**Your objective**
Set down, please, exactly the lines below that run from the line with "[Heureka.cz - ověřené" to the line with "Midranges (791, 608)", both lines included.
Provided records below:
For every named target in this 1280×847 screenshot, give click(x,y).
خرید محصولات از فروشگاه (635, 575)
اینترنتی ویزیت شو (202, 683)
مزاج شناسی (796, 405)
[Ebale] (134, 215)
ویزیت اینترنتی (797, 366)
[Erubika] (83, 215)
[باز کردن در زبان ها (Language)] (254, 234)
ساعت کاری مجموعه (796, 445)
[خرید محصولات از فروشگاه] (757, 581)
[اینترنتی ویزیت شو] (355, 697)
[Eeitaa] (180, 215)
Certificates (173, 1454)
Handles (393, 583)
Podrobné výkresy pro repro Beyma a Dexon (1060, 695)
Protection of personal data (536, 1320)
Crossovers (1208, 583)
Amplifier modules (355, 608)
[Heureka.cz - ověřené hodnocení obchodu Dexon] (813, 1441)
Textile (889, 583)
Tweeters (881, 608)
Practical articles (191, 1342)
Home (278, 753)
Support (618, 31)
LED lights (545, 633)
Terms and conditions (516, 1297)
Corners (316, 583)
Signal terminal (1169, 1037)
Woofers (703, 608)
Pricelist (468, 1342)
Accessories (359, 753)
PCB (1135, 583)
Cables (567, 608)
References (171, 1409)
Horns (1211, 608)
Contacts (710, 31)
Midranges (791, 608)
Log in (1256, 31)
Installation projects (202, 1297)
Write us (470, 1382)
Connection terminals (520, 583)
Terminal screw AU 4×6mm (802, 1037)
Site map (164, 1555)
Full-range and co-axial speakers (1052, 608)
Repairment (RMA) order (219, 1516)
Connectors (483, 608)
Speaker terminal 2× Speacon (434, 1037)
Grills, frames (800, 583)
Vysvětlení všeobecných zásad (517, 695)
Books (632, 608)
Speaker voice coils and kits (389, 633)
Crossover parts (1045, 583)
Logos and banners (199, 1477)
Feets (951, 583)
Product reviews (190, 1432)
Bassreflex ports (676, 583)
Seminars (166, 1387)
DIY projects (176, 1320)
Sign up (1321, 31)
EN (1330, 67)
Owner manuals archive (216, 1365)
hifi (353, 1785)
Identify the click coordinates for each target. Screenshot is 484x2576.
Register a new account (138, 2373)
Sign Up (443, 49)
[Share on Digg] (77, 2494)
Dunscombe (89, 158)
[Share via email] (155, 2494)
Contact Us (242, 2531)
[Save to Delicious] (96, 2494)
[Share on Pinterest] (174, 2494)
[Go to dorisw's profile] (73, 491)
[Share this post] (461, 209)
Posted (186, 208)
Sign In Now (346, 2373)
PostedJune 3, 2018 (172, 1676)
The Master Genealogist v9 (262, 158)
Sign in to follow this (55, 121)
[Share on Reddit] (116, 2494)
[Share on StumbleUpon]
End of Provided records.
**Response area**
[Heureka.cz - ověřené hodnocení obchodu Dexon] (813, 1441)
Textile (889, 583)
Tweeters (881, 608)
Practical articles (191, 1342)
Home (278, 753)
Support (618, 31)
LED lights (545, 633)
Terms and conditions (516, 1297)
Corners (316, 583)
Signal terminal (1169, 1037)
Woofers (703, 608)
Pricelist (468, 1342)
Accessories (359, 753)
PCB (1135, 583)
Cables (567, 608)
References (171, 1409)
Horns (1211, 608)
Contacts (710, 31)
Midranges (791, 608)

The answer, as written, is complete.